**** Records for this task ****

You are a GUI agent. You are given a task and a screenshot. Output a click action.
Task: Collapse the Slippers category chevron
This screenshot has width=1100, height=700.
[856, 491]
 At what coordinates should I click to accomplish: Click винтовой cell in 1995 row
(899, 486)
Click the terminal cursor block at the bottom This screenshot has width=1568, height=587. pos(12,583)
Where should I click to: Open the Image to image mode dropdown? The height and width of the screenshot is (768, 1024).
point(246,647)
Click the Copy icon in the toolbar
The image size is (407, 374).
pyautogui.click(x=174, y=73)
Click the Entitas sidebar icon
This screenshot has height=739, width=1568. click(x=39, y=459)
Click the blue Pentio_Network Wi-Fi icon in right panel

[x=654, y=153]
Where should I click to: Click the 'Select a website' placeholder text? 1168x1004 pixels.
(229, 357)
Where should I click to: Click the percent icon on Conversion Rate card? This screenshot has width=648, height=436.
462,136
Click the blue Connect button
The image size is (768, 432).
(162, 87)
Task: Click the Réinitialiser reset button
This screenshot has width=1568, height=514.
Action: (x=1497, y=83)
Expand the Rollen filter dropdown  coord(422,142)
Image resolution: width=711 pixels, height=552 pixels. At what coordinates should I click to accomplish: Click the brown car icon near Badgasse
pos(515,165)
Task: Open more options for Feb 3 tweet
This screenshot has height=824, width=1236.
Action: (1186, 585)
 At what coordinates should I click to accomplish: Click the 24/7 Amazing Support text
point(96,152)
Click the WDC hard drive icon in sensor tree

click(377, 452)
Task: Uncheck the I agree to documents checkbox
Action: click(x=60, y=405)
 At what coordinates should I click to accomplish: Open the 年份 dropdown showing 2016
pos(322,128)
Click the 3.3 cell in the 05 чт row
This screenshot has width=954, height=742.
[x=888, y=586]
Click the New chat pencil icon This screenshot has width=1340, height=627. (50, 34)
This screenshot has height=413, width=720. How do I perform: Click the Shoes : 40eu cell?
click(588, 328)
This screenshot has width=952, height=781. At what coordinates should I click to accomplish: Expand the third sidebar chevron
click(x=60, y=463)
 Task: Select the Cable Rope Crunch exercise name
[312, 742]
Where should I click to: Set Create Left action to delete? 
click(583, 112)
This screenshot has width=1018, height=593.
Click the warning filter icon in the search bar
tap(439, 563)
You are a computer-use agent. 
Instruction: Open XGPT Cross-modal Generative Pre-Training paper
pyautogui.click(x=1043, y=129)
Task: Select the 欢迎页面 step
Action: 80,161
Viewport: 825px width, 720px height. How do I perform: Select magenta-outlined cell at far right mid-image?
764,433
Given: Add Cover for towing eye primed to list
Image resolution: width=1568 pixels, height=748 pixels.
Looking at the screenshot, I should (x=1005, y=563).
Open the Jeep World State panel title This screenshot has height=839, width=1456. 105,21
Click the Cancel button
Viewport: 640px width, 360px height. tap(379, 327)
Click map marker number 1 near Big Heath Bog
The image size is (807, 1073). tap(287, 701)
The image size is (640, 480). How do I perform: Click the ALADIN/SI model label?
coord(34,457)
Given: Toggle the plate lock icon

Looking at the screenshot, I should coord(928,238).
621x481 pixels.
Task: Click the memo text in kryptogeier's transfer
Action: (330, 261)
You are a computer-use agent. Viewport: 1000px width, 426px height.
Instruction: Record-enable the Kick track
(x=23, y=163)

****

[What the exercise asks]:
Copy whichever lines in the listing above contain the word "computer".

[Expected answer]:
You are a computer-use agent. 
You are a computer-use agent. Viewport: 1000px width, 426px height.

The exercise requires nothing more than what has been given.